I came across a post by Melanie Mitchell summarizing their recent research on understanding the capabilities of large language models (GPT in particular). LLMs seem to do relatively well at basic analogy (zero-generalization) problems, performing about 20% worse than humans in their replication study. However, the latest and supposedly best LLMs continue to fail at counterfactual tasks (which require reasoning beyond the content available in the training set), performing about 50% worse than humans. This is another study showing that the fundamental prerequisite for causal understanding is missing from the language models:
When tested on our counterfactual tasks, the accuracy of humans stays relatively high, while the accuracy of the LLMs drops substantially. The plot above shows the average accuracy of humans (blue dots, with error bars) and the accuracies of the LLMs, on problems using alphabets with different numbers of permuted letters, and on symbol alphabets (“Symb”). While LLMs do relatively well on problems with the alphabet seen in their training data, their abilities decrease dramatically on problems that use a new “fictional” alphabet. Humans, however, are able to adapt their concepts to these novel situations. Another research study, by University of Washington’s Damian Hodel and Jevin West, found similar results.
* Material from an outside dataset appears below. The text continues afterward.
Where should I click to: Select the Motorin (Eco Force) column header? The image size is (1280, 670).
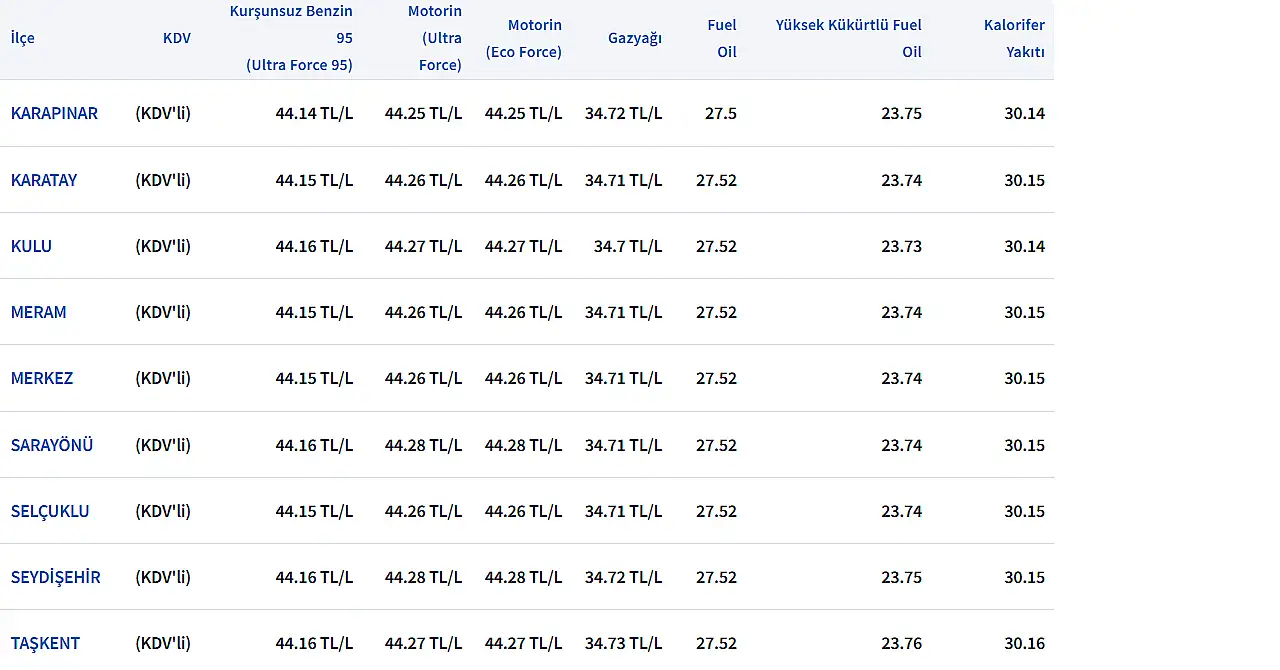523,38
Our paper concluded with this: “These results imply that GPT models are still lacking the kind of abstract reasoning needed for human-like fluid intelligence.”
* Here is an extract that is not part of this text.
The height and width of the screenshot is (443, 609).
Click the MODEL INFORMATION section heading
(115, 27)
The post also refers to contradictory studies, but I agree with the comment about what counterfactual (abstract) thinking means, and thus why the results above make more sense:
I disagree that the letter-string problems with permuted alphabets “require that letters be converted into the corresponding indices.” I don’t believe that’s how humans solve them—you don’t have to figure out that, say, m is the 5th letter and p is the 16th letter to solve the problem I gave as an example above. You just have to understand general abstract concepts such as successorship and predecessorship, and what these means in the context of the permuted alphabet. Indeed, this was the point of the counterfactual tasks—to test this general abstract understanding.